Tunesien, die Heimat seiner Familie, hat sich Chaddad auch kochend erschlossen. Als er mit Mitte 20 das gute Essen für sich entdeckte, begann er, seiner irritierten tunesischen Tante („Du bist doch ein Mann!“) am Herd über die Schulter zu schauen. Tunesisch-jüdische Küche, das ist vor allem Fisch, auch Pasta isst man in Nordafrika, es gibt verschiedenste Saucen und Gewürze wie Safran, Ingwer, Zimt. Für das Kochbuch „Jerusalem“ (Dorling Kindersley) seines guten Freundes Yotam Ottolenghi, ein israelischer Starkoch, der in London lebt, steuerte der Künstler kürzlich tunesisch-jüdische Rezepte bei: gebratene Meerbrasse mit Harissa und Rosenblüten sowie Teigröllchen mit Pistazienfüllung.

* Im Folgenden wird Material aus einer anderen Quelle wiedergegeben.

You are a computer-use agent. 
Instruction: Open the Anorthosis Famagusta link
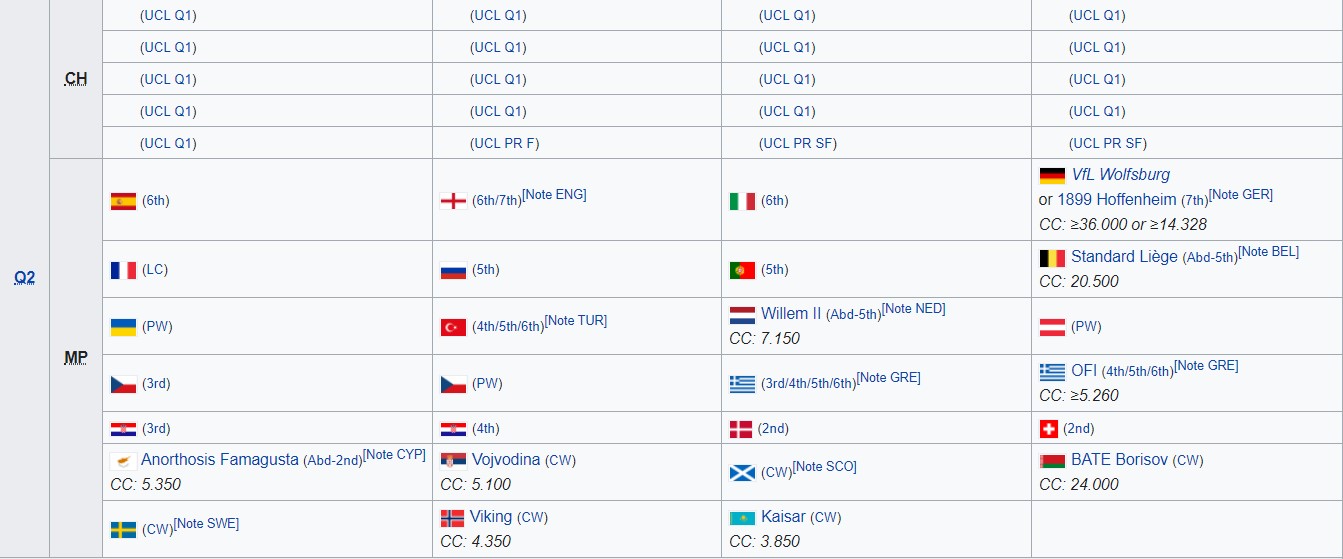tap(219, 460)
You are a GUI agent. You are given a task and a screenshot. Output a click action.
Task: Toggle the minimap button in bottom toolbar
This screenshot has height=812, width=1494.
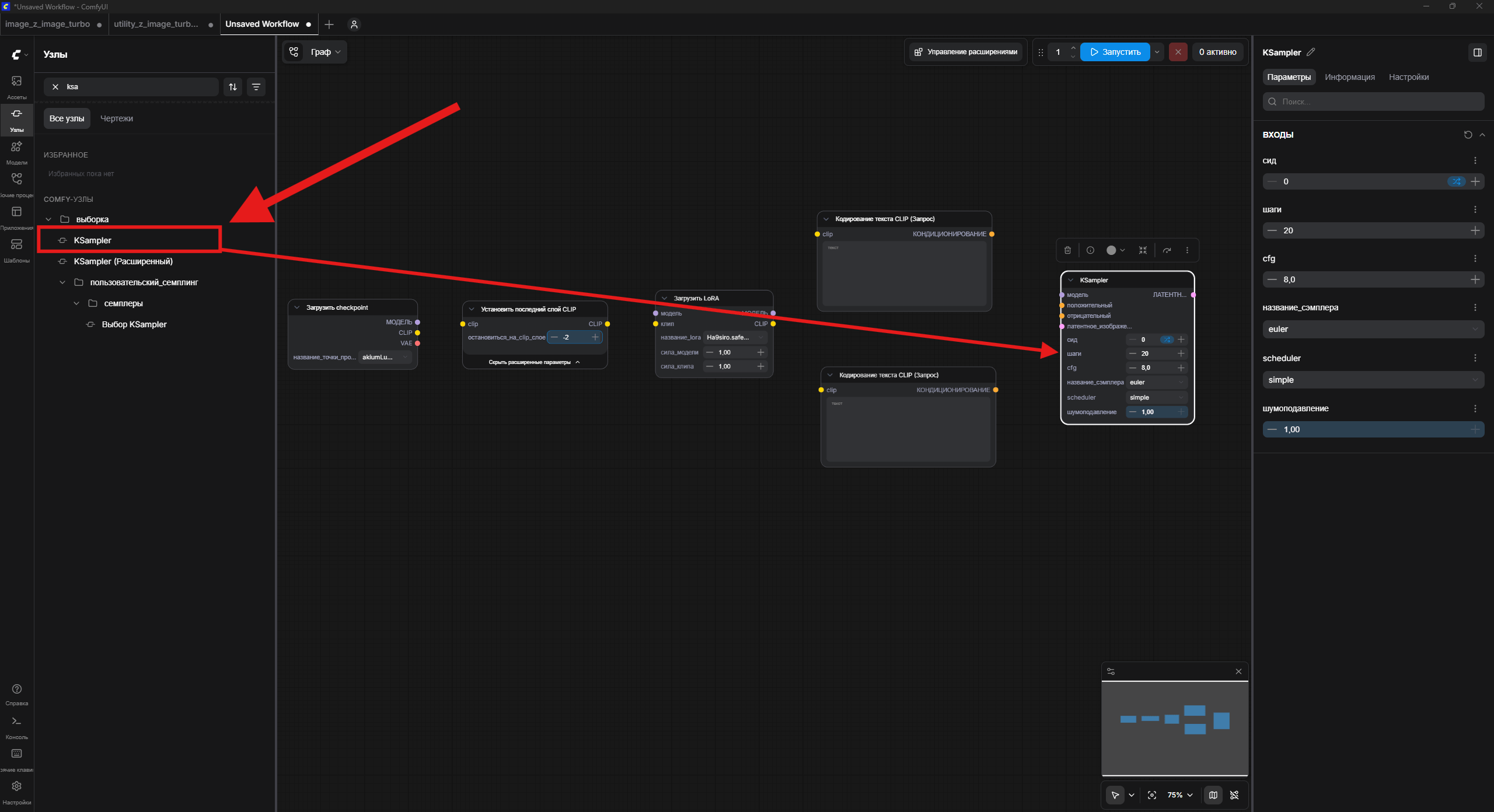1213,795

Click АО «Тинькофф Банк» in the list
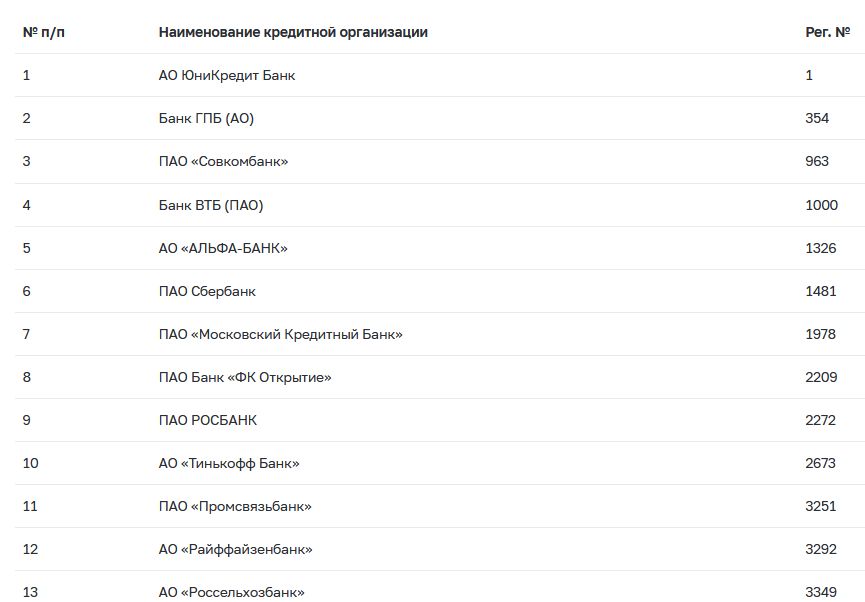click(x=229, y=463)
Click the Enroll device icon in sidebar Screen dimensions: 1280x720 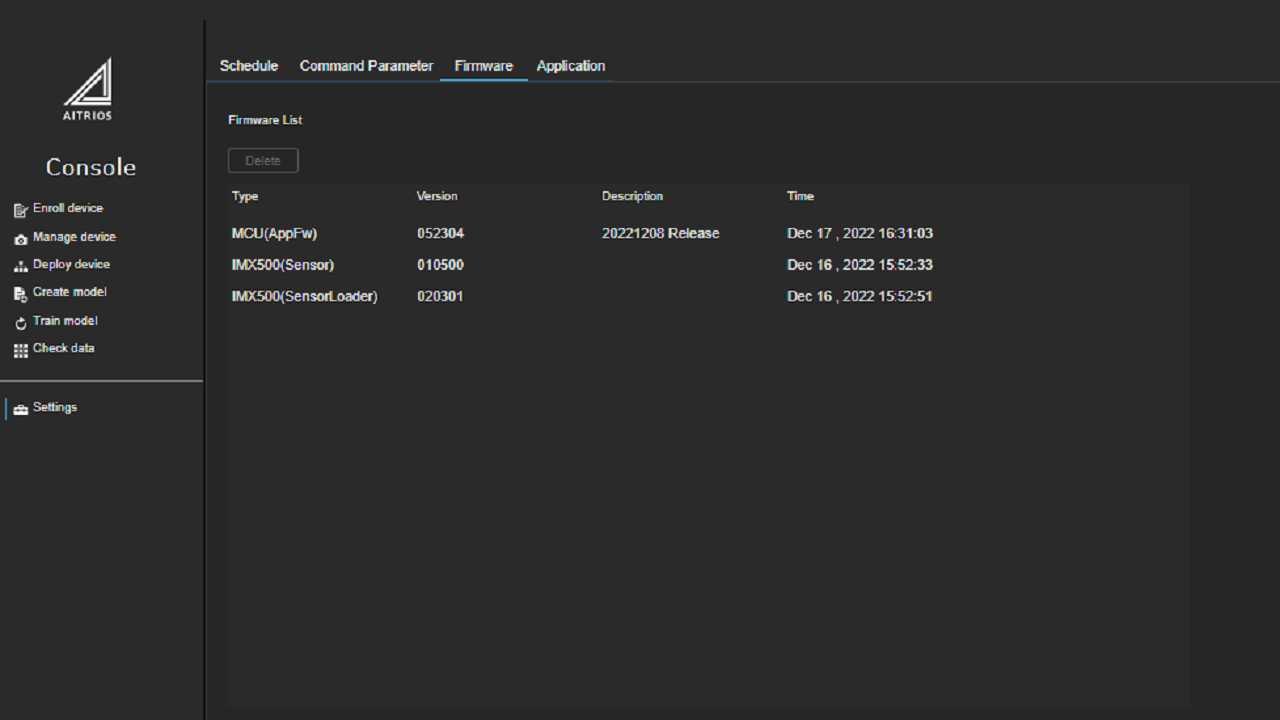click(x=21, y=210)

In Tunesien lernte Chaddad auch, dass es traditionell zwei Arten von Couscous gibt. Hellen, der früher ein Symbol von Wohlstand war, und dunklen, für Tiere und arme Leute. Da der dunkle gesünder ist, haben sich die Vorzeichen im Zeitalter der Bioläden inzwischen umgekehrt, der weiße ist billiger geworden und hat an Prestige eingebüßt. Chaddad faszinierte die Geschichte, deshalb hat er in den Leipziger Hallen nun unter erschwerten Bedingungen („man braucht Lampen wie für Marihuana“) Gerste angepflanzt, aus der er am Ende dunklen Couscous zubereiten und diesen bei einer Performance am 28. November servieren will.

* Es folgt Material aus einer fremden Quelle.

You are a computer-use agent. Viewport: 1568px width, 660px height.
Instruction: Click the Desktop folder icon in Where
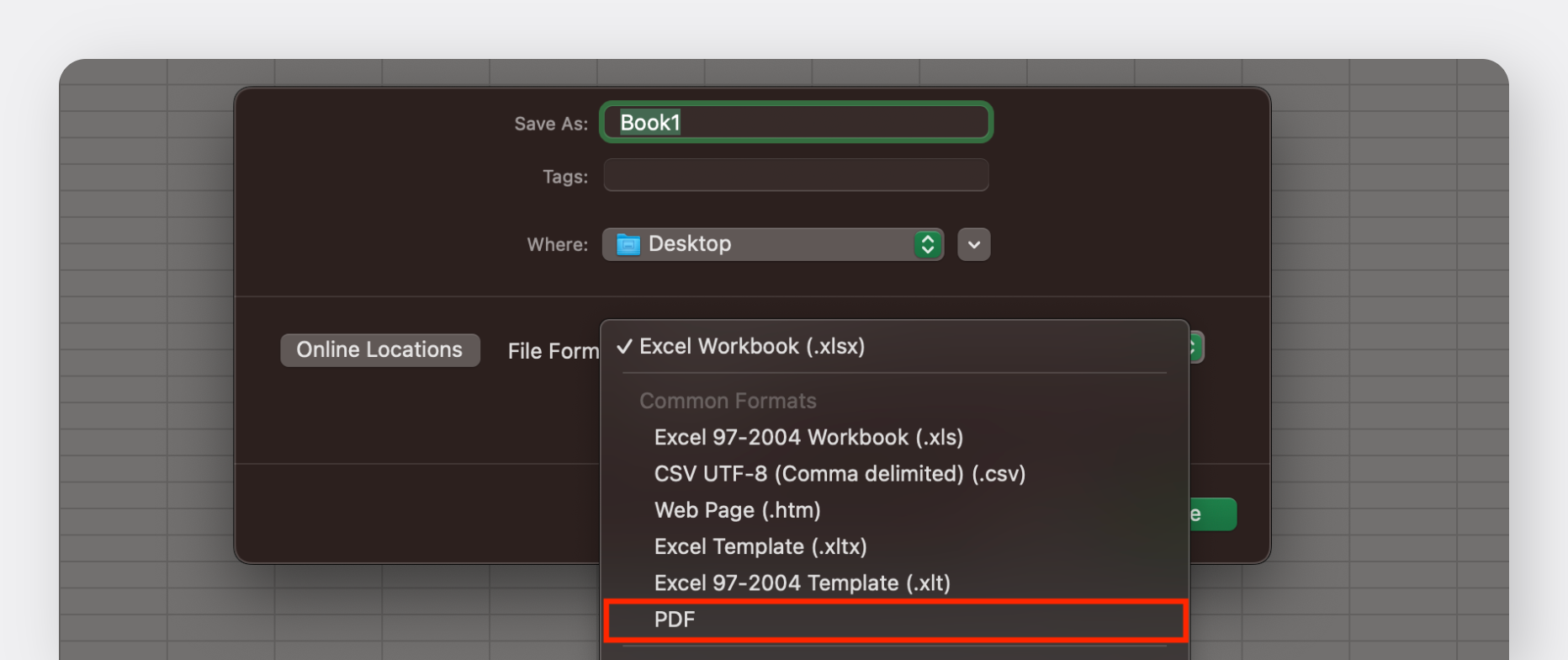(628, 245)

In Israel war Chaddad zwischenzeitlich ein Prominenter, dem die Medien auflauerten. Allerdings nicht wegen seiner Kunst, sondern wegen einer albtraumhaften Episode, aus der er jetzt ein Buch gemacht hat. 2010 flog er im Auftrag einer privaten Organisation nach Tripolis, um in Gaddafis Libyen Synagogen und Friedhöfe der jüdischen Minderheit zu fotografieren, die vor Jahrzehnten aus dem Land geflohen ist. Mit seinem tunesischen Pass war die Einreise kein Problem, seine israelische Staatsbürgerschaft verheimlichte Chaddad. Mit seiner Kamera aber sah er verdächtig aus, und so wurde er kurz vor seiner Rückreise verhaftet. Man verhörte und folterte ihn, er gab zu, Israeli zu sein, und wurde wegen Spionage in ein berüchtigtes Gefängnis geworfen.

Nach sechs Monaten führte man den gefesselten Chaddad nach draußen. „Ich war sicher, dass ich nun getötet werde.“ Stattdessen wartete ein Privatjet, an Bord gab es Wein. Der österreichisch-jüdische Milliardär Martin Schlaff hatte Chaddad, unter Mithilfe eines der Gaddafi-Söhne, freigekauft. Warum, das weiß der Israeli bis heute nicht so genau.

Auch in Libyen hatte sich Chaddad nach gutem Essen umgesehen, Restaurants und Läden fand er enttäuschend. Was es im Gefängnis gab, Kamelfleisch mit Couscous zum Beispiel, war nicht besser. Doch der Künstler hat gute Erinnerungen daran. Denn mit den Wärtern ein paar Worte übers Essen zu wechseln, war die einzige Möglichkeit, die Einsamkeit der Einzelhaft zu durchbrechen. Und so überstand Rafram Chaddad den libyschen Knast auch deshalb, weil er mit einem großen, brutalen Söldner aus dem Tschad plaudern konnte – über Rezepte.